Com a celebração do dia mundial das pobres, o papa Francisco quer deixar bem claro que eles não podem ser esquecidos, sob pena de estarmos a construir um futuro que, mesmo tendo vastas e claras melhorias em muitos setores da vida humana, será certamente menos humano. E nesse desafio envolve também toda a comunidade eclesial, sublinhando como a resposta se torna critério para aferir a fidelidade e a verdade da sua identidade e vocação.

E volto de novo à homilia para destacar esta ideia:

Perante a dignidade humana espezinhada, muitas vezes fica-se de braços cruzados ou então abanam-se os braços, impotentes diante da força obscura do mal.

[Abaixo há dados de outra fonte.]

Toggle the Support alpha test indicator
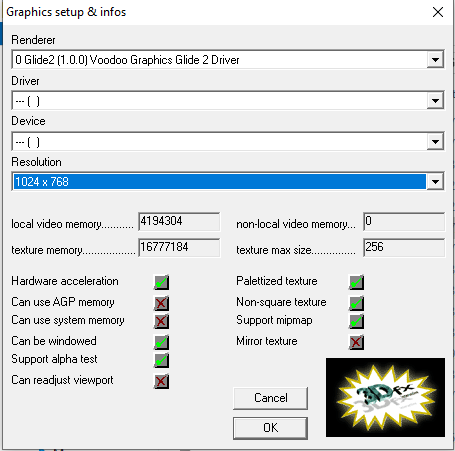Image resolution: width=455 pixels, height=451 pixels. pos(162,360)
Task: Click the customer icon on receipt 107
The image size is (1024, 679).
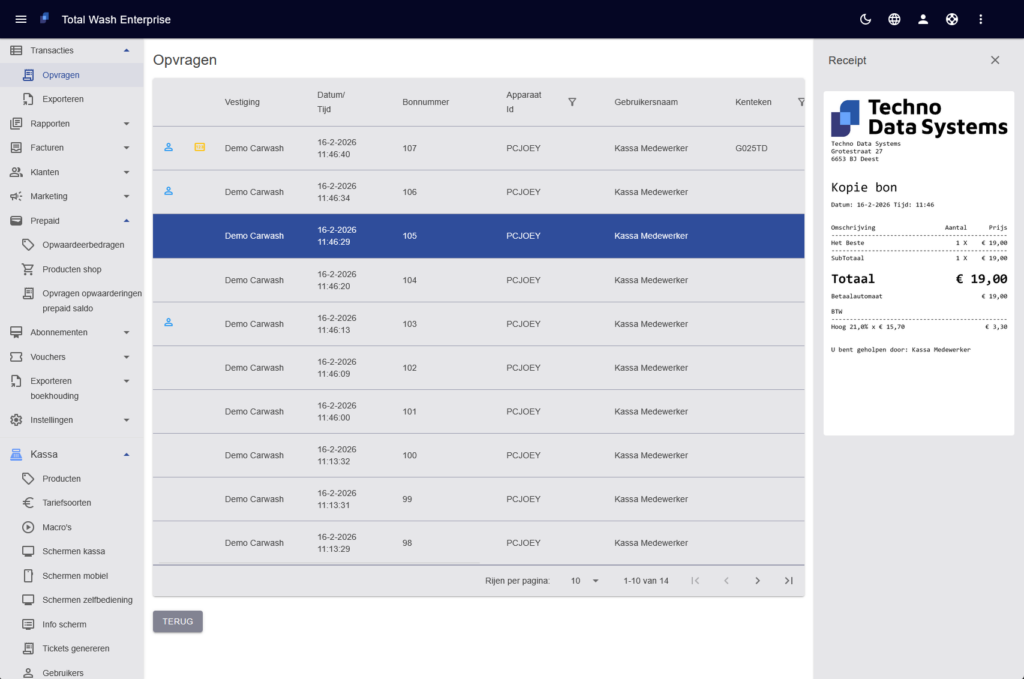Action: 168,148
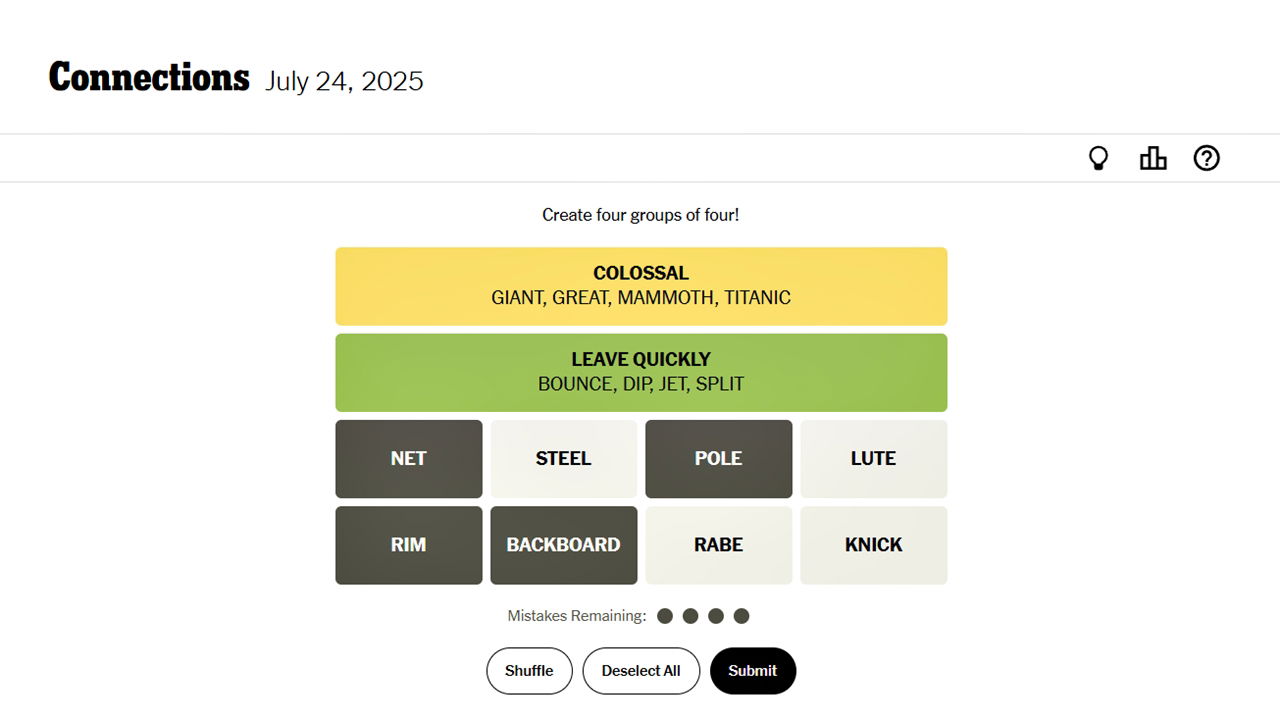This screenshot has width=1280, height=720.
Task: Click the last mistakes remaining dot
Action: [x=742, y=616]
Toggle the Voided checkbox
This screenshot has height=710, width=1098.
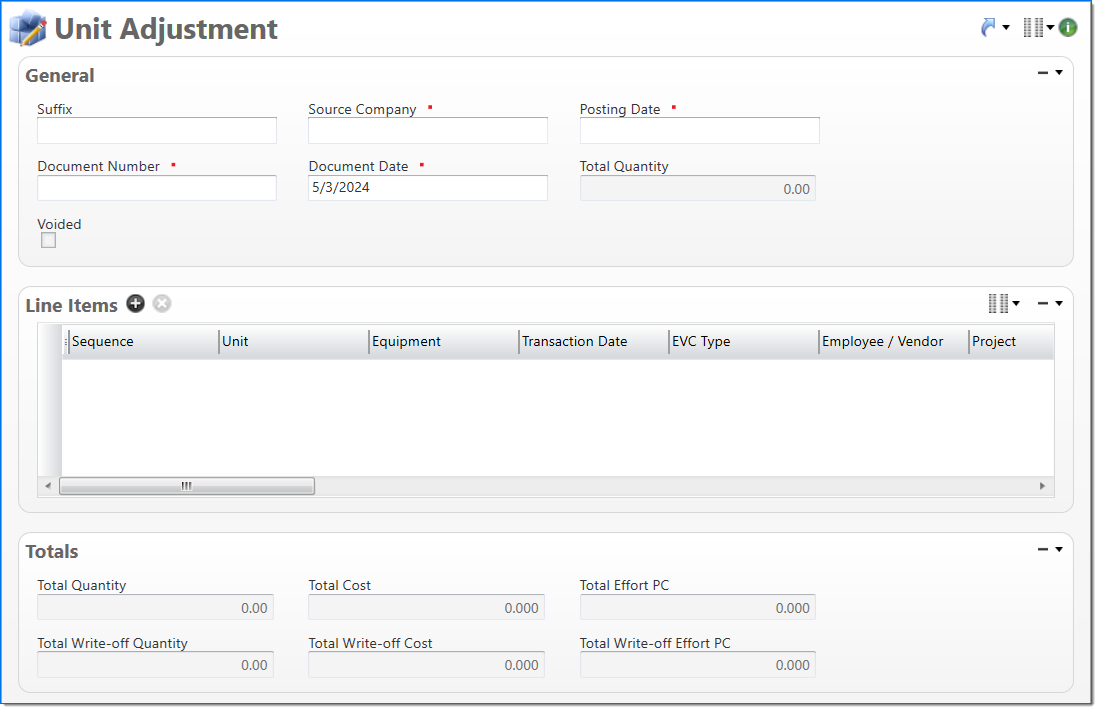click(48, 241)
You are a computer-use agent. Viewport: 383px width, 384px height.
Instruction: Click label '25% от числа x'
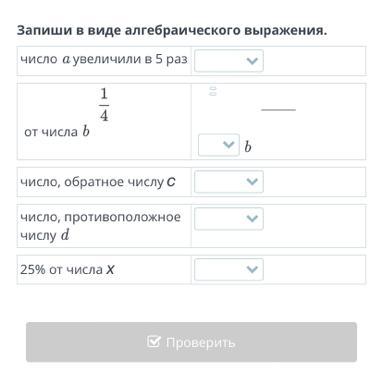pyautogui.click(x=67, y=269)
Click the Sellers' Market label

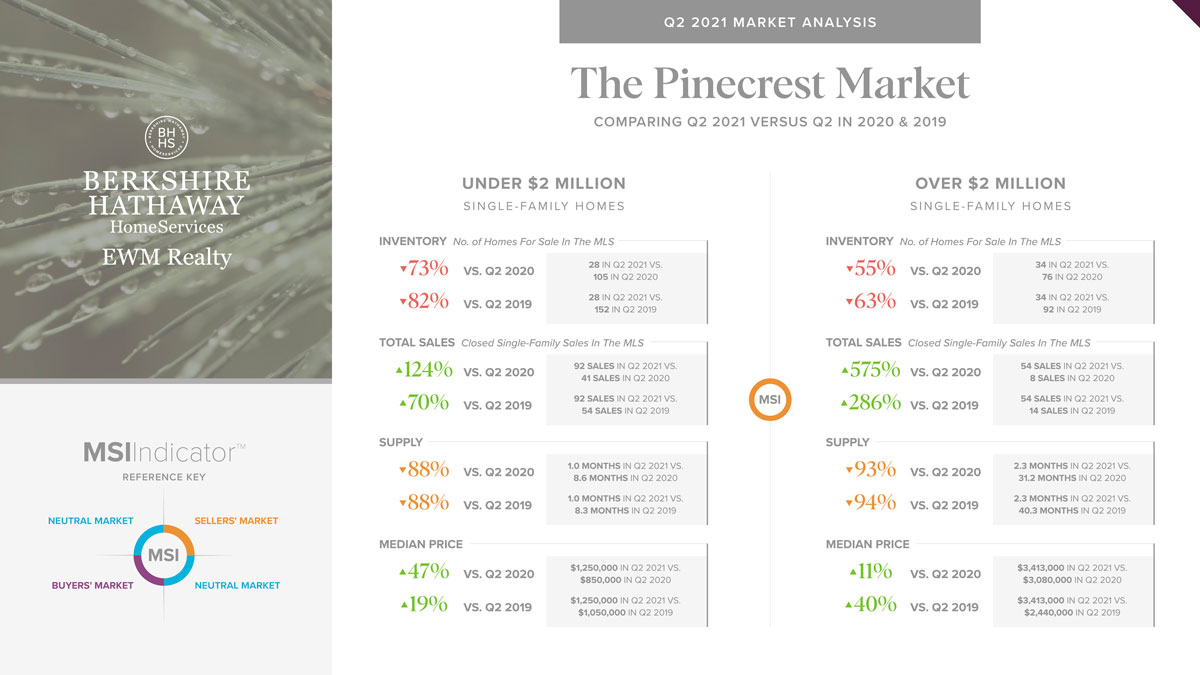236,521
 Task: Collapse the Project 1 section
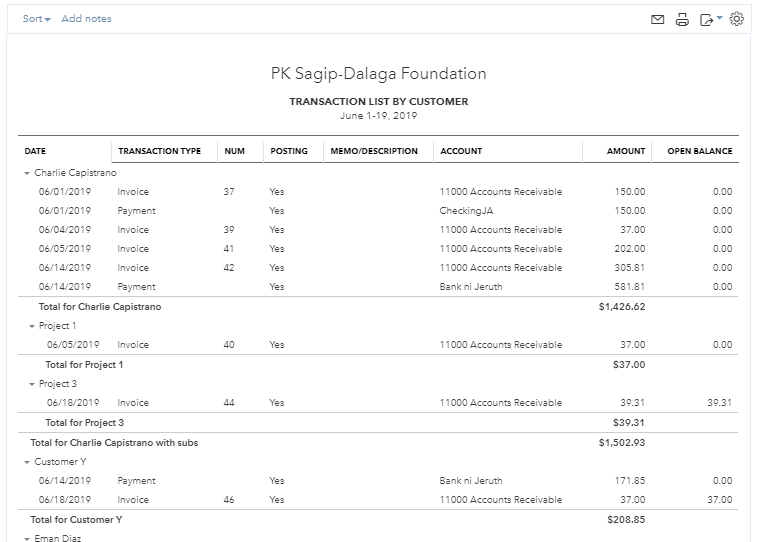pyautogui.click(x=31, y=326)
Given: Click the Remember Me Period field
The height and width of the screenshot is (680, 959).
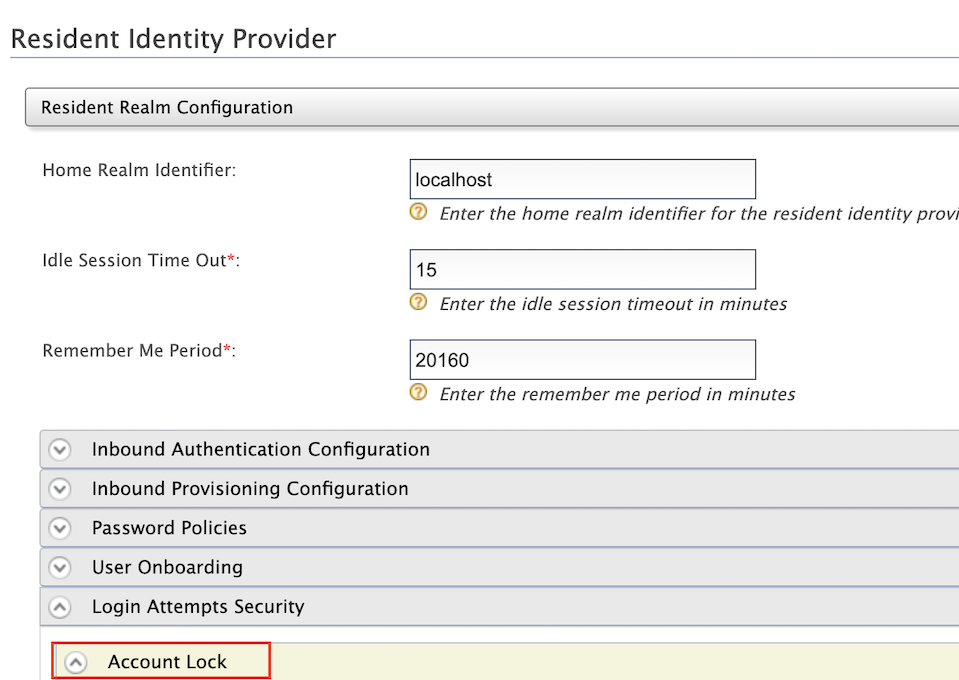Looking at the screenshot, I should 583,360.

Mas o cristão não pode ficar de braços cruzados, indiferente, nem de braços a abanar, fatalista! Não… O crente estende a mão, como Jesus faz com ele. Junto de Deus, o grito dos pobres encontra guarida, mas em nós? Temos olhos para ver, ouvidos para escutar, mãos estendidas para ajudar? “Nos pobres, o próprio Cristo como que apela em alta voz para a caridade dos seus discípulos”.

Da homilia do Papa Francisco na celebração do II Dia Mundial dos Pobres

Não te esqueças dos pobres! Estou sinceramente convencido de que este é o grito que Deus nos está a querer fazer ouvir no grito dos pobres.